Published on 02:07 PM, February 13, 2015

Art

Battle Cries from Bengal

Aanisuzzaman Sohel, Anonymous Teeth 2 pen and acrylic on paper, 76x51cm, 2013.

Whichever way we look, there is burning, looting and pillage today. It is natural that three young artists, even though not being there during the nine months of War of Liberation, should feel that life is an agony with war cries. They feeling haunted and chased by elements beyond themselves. The exhibition “The Paradaoxical Now” which began at The Bengal Gallery of Fine Arts on February 7 will continue till March 1. Feroz Mahmud, Aniuzzaman Sohel and Yasmin Jahan Nupur are soaked with such feelings of fear and fight. 
The elements in their work, such as those of Anisuzzaman, include items like guns, butcher knives, knives, paratroopers, army on horseback and on elephants ready for some warfare. Delineating history and myths , using symbols, shapes and tones  their work oscillate from familiar to unknown. “Some things make me anxious, some make me hopeful; some make me lose hope. I try to translate those feelings into art. I can't go out and start smashing car windshields in anger, so my anger comes out in brush stokes I guess I'm just trying to turn my destructive impulses into creative ones.” In Sohel's work we find paratroopers, parts of bird, helicopters, knives to peel, Cranes and parts of Sten guns. 

Firoz Mahmud, Scenario 6 mixed on paper, 86x61cm, 2015.

Feroze goes back into the history of Bangladesh and the Indian subcontinent, to get Mughal imagery and animal symbolism. His brown stands for soil while green for the national colour. Trained in painting and drawing these are the components of his art. In Firoze's work we find a Moghul emperor clad in his flowered 'kurta', turban and layers of jewellery, with a rose in hand. There are two swords placed sideways. The throne is in pencil. There are people fighting at the back. The emperor is on horseback, with a man leading them on-the man has a snout of a pig and he is covered with a butterfly. There are paisley at the four ends of the painting containing more paisley patterns in brown.   In front is a village scene in pale blue, with men and women carrying weights. 
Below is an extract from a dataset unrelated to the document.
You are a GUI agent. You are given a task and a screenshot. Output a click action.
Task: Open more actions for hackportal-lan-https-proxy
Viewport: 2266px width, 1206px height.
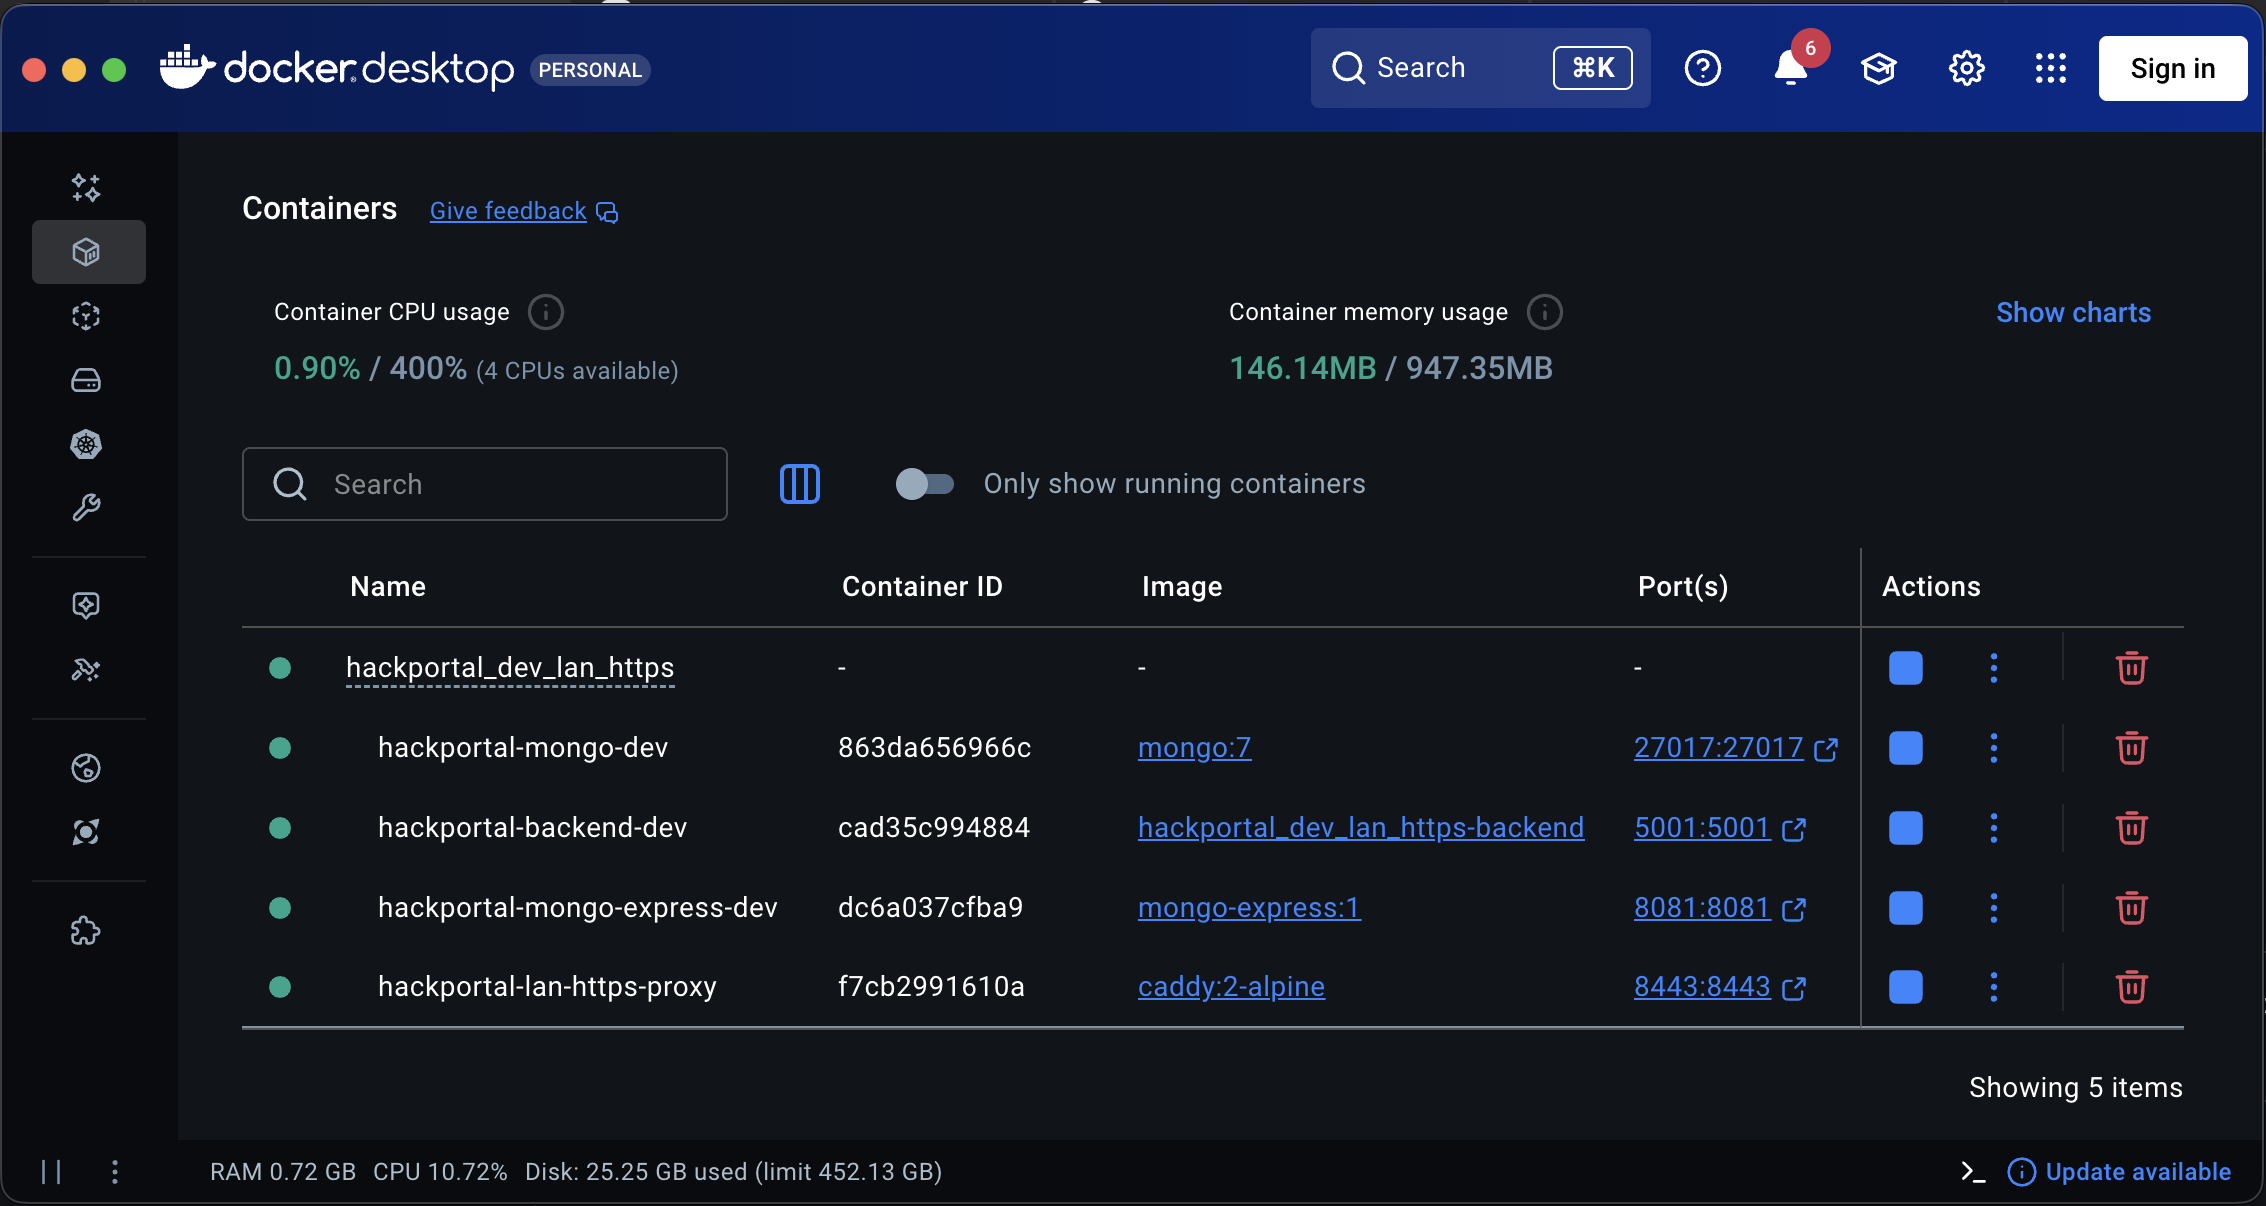[x=1993, y=987]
Art being a language of communication Yasmine Jahan Nupur 's work is conceptual social and environmental. Her works deal with domestic abuse and underlying threads of violence.” My interest in technology is in its relationship with artwork and its effect on viewers. And artists crossing paths, crossing limitatiom. I am thinking about 3D scanning, digital manipulation, sharing and the shifting relations between the physical and the digital , all in the familiar form of a sculptural installation. For me this is a very important discovery.”